**What this task involves**
I need the lines from the one holding "The height and" to the last line of the data below repeated exactly, both included, without pictures.

--*--

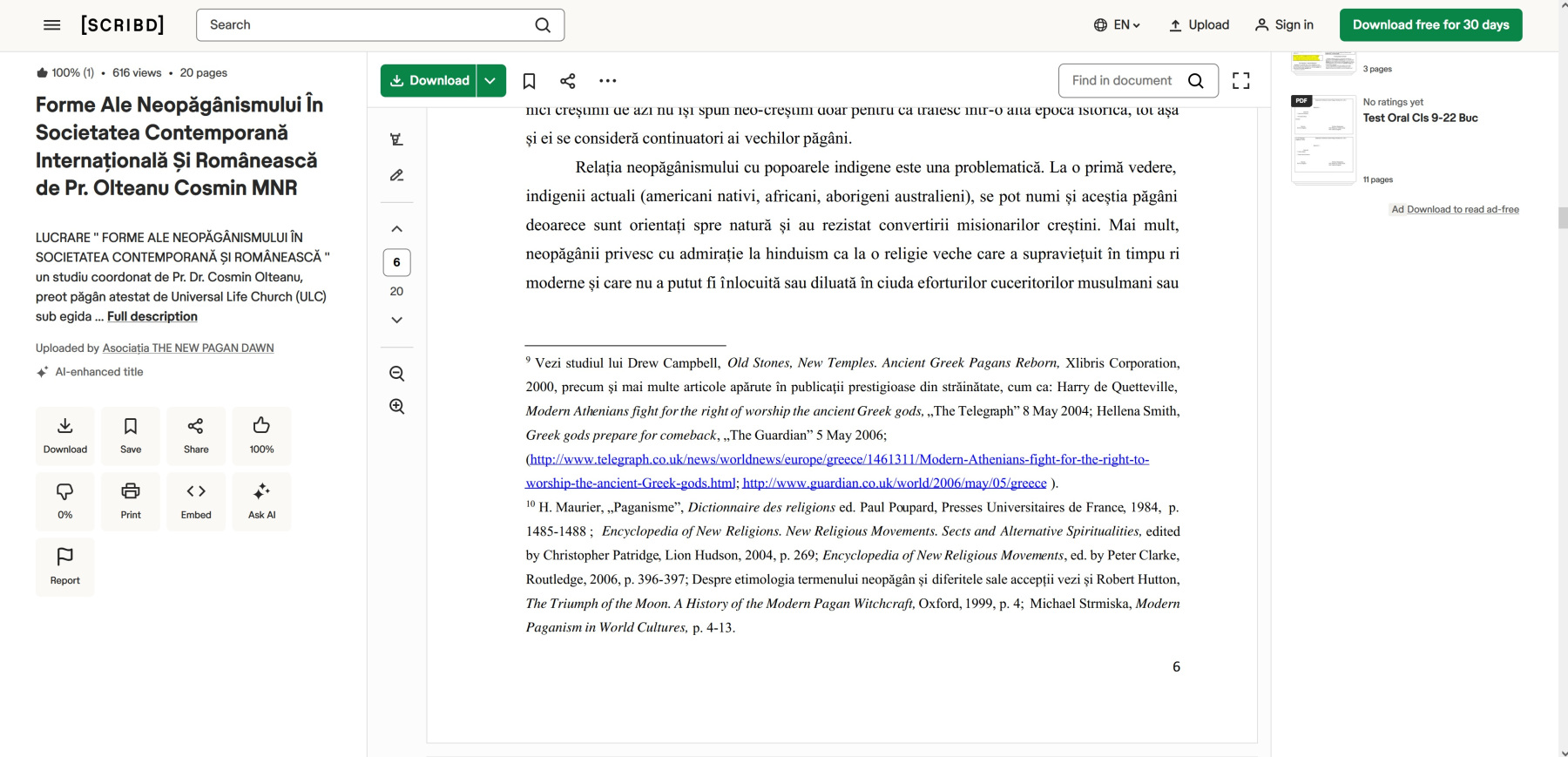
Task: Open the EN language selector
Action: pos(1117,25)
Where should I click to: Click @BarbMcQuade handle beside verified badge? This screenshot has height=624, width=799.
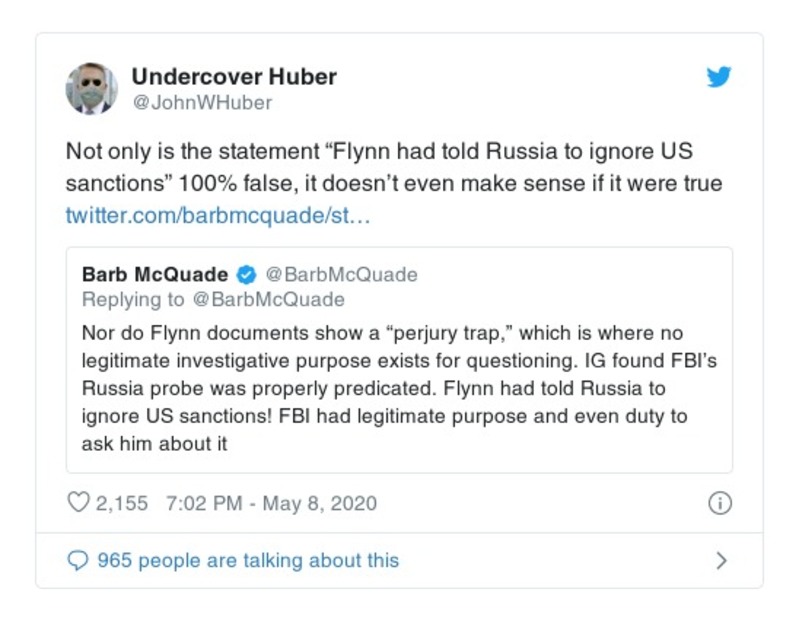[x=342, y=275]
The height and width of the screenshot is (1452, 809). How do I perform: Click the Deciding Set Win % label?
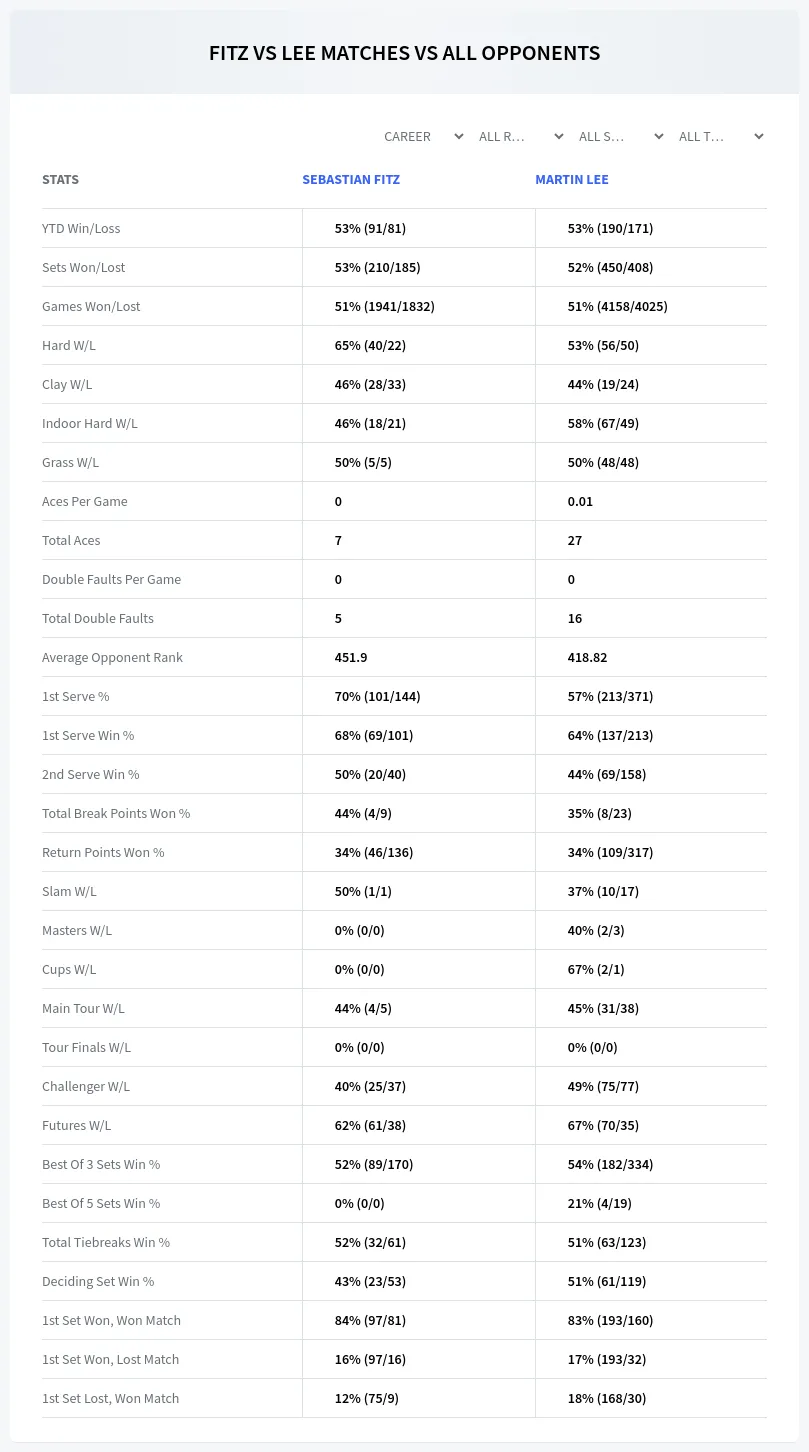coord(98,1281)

--*--

**Answer for this exercise**
The height and width of the screenshot is (1452, 809). How do I perform: Click the Deciding Set Win % label?
coord(98,1281)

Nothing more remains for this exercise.